[What is asked]: Echo the lines from the one containing "Close the Registro de Pagos dialog" through the one containing "(1117, 277)", including both of those lines. Leave the pictures out of your answer.

[Dataset rows]:
** Begin **

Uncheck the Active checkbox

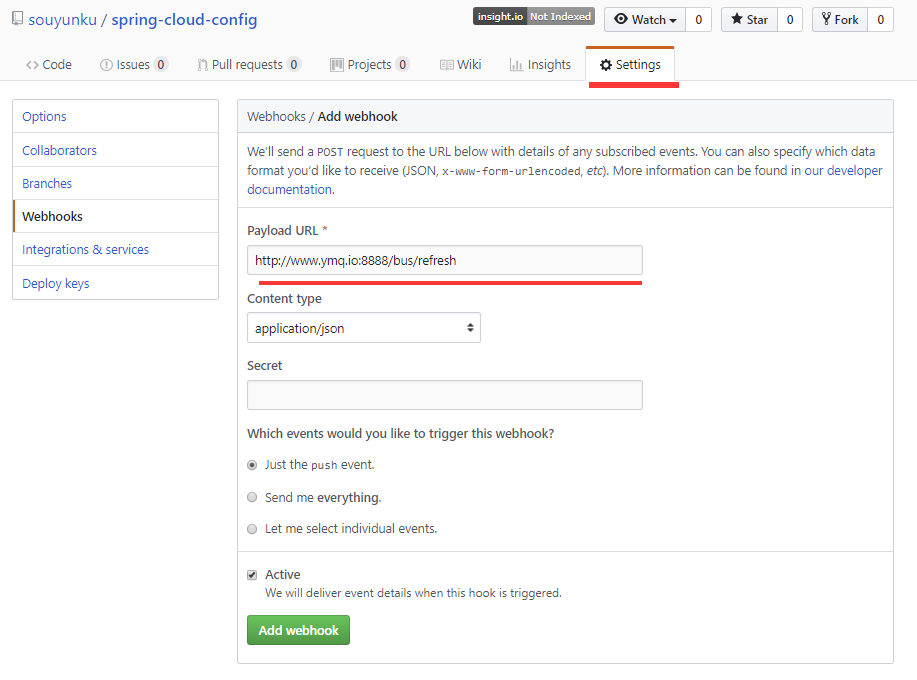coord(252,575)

** End **
** Begin **

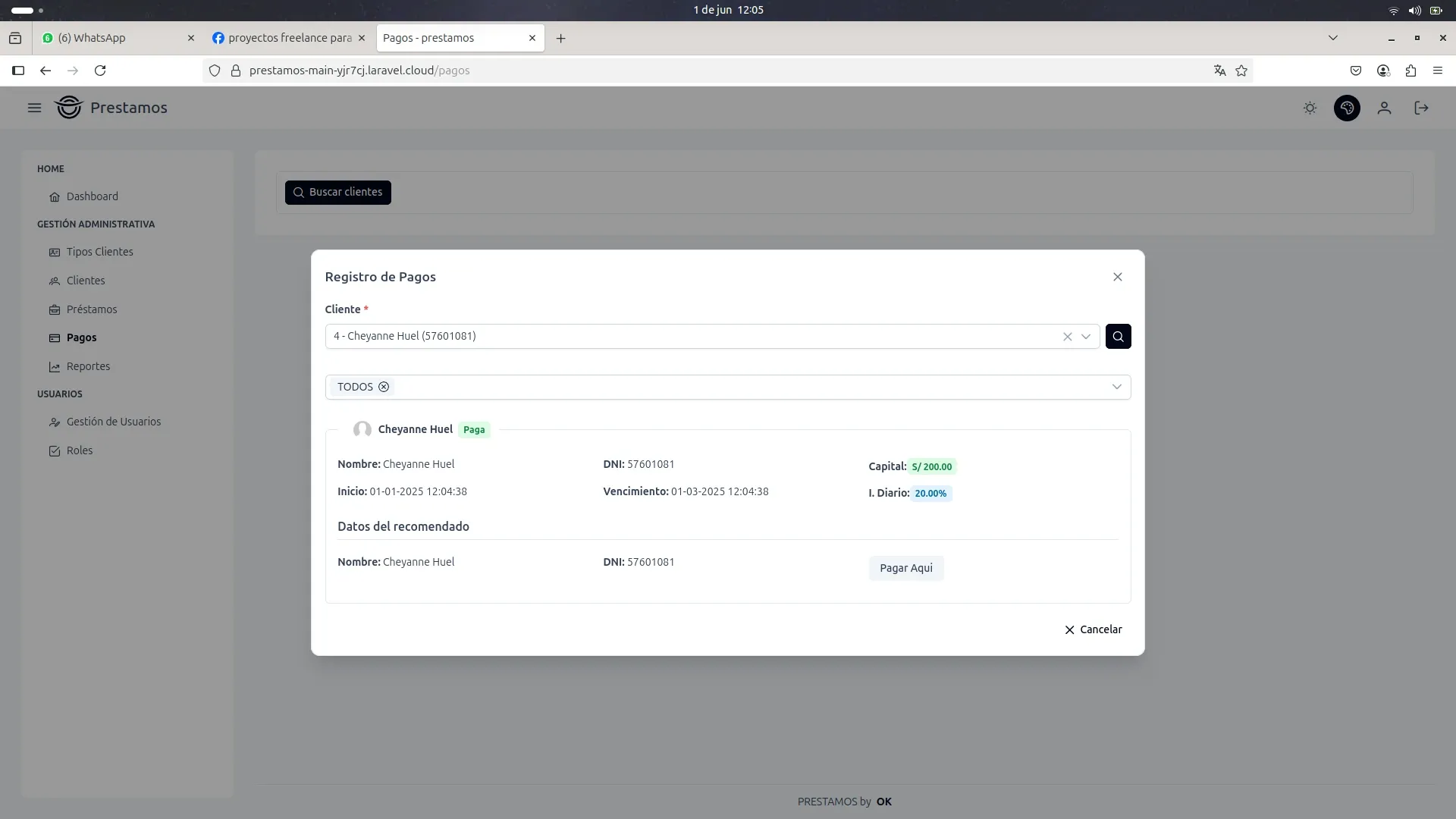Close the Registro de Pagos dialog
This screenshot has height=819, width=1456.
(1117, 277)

** End **

[Correct result]:
Close the Registro de Pagos dialog
This screenshot has height=819, width=1456.
(1117, 277)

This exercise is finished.